**** Extracted records ****

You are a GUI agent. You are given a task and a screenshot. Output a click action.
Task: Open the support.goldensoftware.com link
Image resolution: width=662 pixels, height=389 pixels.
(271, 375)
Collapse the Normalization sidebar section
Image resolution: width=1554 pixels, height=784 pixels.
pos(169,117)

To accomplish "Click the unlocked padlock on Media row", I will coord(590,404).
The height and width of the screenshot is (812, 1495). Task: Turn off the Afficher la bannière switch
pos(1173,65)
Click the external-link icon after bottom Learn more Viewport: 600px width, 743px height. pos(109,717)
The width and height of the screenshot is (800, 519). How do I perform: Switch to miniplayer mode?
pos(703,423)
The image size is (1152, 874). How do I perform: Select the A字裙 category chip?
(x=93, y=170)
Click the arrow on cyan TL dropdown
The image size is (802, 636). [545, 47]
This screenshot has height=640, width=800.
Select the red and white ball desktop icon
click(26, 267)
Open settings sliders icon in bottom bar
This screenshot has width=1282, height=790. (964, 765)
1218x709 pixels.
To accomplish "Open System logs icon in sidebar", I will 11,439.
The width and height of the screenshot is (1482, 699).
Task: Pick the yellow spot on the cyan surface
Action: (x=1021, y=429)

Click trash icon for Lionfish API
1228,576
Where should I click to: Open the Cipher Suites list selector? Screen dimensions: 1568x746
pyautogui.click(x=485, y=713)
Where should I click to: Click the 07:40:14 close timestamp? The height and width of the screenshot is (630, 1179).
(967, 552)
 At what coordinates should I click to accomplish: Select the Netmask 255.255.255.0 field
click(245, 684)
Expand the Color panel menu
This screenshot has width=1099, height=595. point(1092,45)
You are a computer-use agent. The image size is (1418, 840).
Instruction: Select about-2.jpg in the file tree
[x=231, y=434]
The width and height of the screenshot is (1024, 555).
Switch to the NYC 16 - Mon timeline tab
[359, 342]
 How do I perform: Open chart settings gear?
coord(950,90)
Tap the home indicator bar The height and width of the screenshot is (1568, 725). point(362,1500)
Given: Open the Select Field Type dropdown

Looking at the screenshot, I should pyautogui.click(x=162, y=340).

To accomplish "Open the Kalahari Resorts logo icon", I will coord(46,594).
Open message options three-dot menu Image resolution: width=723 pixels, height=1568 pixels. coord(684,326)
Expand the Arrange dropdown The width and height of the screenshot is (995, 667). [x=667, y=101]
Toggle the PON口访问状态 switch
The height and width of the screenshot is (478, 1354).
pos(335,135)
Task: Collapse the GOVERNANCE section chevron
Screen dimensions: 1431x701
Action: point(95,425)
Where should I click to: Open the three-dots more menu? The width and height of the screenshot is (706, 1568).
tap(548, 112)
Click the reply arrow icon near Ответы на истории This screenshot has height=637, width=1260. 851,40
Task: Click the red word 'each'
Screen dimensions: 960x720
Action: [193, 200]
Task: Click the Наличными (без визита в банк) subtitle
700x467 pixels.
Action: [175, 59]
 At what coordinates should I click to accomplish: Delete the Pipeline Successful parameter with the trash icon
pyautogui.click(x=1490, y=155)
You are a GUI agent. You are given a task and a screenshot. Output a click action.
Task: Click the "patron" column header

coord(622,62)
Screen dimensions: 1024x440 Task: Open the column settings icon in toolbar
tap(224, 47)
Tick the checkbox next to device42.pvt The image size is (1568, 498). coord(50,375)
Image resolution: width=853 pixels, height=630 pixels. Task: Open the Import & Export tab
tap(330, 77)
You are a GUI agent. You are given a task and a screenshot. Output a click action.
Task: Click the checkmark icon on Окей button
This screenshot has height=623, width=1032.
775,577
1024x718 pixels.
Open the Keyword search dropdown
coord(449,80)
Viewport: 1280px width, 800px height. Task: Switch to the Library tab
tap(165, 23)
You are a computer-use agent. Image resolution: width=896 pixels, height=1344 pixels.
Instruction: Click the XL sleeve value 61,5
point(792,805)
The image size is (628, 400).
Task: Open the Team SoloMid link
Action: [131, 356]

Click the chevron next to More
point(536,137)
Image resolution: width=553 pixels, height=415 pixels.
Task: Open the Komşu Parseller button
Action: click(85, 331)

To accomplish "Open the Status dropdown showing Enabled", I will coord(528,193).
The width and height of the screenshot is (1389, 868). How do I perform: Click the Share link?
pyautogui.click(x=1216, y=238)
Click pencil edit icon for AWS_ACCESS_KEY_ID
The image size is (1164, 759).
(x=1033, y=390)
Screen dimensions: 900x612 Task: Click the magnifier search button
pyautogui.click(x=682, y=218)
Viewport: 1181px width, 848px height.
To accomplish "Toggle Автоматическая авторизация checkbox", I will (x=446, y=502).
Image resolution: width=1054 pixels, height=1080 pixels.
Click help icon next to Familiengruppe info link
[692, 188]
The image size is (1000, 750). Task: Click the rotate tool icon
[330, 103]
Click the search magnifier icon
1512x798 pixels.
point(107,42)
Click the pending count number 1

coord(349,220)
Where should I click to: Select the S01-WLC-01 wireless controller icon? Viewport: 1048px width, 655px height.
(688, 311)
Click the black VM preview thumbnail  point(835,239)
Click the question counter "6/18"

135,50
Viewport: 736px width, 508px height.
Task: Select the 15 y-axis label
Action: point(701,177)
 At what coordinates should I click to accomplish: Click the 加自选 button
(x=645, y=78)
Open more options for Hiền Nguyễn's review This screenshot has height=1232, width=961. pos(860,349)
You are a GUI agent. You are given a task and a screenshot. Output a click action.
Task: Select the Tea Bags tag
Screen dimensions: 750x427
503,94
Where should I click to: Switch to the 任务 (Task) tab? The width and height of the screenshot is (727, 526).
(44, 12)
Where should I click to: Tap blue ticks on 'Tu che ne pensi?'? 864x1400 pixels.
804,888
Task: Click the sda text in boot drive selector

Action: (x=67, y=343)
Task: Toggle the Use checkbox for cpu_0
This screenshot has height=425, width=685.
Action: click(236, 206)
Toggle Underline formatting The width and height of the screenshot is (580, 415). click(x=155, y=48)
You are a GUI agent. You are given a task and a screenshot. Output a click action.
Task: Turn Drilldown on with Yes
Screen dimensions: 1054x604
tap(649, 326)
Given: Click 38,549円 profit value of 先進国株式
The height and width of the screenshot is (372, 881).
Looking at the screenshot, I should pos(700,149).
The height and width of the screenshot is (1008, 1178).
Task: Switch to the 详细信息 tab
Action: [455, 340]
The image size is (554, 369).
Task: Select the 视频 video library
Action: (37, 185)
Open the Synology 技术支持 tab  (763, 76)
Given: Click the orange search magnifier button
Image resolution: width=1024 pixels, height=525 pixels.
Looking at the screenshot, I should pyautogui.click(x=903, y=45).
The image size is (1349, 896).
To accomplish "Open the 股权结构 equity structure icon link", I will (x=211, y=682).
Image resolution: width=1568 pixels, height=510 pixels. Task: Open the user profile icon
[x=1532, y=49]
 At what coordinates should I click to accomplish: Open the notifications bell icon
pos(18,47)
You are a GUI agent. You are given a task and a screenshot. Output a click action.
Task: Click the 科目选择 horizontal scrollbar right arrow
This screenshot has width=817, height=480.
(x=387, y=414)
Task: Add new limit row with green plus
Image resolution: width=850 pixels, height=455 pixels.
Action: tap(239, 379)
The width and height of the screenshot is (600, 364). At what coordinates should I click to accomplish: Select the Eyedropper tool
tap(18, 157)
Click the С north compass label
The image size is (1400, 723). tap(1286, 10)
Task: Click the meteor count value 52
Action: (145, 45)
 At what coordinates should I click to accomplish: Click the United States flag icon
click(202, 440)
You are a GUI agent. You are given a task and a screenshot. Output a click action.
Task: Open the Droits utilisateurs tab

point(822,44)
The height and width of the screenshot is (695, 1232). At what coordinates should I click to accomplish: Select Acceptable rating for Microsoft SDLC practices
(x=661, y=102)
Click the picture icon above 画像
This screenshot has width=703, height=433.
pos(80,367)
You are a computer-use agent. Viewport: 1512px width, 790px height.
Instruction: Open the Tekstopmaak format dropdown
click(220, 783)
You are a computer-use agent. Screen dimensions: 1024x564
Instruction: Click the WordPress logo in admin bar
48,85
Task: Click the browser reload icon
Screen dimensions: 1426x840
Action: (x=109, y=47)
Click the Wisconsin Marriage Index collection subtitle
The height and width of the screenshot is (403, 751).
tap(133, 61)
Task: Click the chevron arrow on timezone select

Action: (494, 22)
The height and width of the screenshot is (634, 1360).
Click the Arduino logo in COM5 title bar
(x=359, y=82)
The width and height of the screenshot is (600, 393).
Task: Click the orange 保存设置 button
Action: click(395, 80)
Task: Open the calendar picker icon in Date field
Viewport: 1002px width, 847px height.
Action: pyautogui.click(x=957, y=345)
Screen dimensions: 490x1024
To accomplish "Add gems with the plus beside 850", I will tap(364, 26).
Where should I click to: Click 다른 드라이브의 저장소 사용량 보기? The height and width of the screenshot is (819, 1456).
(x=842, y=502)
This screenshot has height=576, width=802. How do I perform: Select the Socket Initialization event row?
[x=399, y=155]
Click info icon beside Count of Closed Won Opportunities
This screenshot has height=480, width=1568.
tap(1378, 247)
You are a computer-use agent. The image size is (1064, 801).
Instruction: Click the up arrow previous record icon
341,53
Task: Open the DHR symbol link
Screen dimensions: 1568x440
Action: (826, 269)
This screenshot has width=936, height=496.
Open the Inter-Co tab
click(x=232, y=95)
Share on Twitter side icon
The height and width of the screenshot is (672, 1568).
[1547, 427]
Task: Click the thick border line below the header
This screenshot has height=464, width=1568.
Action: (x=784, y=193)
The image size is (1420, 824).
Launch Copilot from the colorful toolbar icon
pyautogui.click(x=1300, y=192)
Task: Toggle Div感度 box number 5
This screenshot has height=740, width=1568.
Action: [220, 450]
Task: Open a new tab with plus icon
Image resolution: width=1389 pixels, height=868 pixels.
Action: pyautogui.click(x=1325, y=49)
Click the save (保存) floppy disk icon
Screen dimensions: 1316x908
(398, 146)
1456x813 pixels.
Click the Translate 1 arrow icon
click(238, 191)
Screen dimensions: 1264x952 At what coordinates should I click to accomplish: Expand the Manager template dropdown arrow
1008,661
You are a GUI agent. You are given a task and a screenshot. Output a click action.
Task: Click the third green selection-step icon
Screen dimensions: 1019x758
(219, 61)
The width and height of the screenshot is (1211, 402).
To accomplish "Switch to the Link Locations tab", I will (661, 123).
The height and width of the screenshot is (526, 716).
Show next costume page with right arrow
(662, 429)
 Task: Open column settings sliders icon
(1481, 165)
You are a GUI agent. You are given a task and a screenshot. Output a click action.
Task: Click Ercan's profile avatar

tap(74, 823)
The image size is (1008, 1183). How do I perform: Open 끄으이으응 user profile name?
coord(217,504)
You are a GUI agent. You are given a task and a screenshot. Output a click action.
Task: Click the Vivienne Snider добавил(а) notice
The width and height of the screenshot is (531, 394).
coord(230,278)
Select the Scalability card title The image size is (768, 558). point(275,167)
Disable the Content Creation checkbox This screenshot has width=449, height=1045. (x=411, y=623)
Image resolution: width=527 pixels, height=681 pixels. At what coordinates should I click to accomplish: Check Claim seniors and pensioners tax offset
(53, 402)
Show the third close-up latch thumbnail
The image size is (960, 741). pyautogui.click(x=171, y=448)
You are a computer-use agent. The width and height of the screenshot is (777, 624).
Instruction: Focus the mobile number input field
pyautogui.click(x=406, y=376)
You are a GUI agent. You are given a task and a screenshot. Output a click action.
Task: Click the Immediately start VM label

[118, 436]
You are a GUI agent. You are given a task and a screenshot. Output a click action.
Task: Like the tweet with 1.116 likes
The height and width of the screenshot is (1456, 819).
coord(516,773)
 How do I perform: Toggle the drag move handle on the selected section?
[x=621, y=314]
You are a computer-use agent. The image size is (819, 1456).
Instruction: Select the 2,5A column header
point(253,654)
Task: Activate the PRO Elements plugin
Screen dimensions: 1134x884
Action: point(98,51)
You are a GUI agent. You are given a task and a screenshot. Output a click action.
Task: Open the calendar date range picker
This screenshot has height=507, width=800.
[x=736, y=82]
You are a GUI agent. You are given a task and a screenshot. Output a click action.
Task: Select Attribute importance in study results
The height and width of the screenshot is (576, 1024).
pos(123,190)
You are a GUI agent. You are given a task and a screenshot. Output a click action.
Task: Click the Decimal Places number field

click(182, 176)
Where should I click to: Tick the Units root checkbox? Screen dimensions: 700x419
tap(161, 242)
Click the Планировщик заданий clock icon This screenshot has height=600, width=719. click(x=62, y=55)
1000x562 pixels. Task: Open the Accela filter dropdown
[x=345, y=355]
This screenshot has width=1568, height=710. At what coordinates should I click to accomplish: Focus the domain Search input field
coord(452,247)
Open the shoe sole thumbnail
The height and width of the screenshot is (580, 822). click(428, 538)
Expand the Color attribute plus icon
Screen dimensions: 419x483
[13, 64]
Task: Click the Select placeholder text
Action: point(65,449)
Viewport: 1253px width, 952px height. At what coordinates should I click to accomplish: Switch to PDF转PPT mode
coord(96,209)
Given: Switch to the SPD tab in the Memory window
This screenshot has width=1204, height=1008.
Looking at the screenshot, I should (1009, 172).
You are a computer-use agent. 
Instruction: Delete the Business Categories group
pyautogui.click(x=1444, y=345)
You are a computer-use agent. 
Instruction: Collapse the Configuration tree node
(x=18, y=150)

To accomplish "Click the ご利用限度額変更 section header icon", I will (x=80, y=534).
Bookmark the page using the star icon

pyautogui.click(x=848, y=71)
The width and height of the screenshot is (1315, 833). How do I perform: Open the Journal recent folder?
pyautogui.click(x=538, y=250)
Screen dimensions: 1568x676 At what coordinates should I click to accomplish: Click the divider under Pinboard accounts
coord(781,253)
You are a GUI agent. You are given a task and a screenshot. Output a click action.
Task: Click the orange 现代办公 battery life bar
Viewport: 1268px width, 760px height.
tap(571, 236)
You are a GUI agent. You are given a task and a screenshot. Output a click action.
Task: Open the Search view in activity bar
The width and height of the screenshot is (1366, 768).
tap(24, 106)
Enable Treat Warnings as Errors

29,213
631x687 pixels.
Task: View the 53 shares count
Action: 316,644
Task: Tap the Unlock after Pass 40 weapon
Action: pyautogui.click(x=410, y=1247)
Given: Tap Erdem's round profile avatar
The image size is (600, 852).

****

** Task instructions **
Every line in the records that holds the word "green" should be copied into the answer.

** Answer to this problem **
Task: Add new limit row with green plus
Task: Click the third green selection-step icon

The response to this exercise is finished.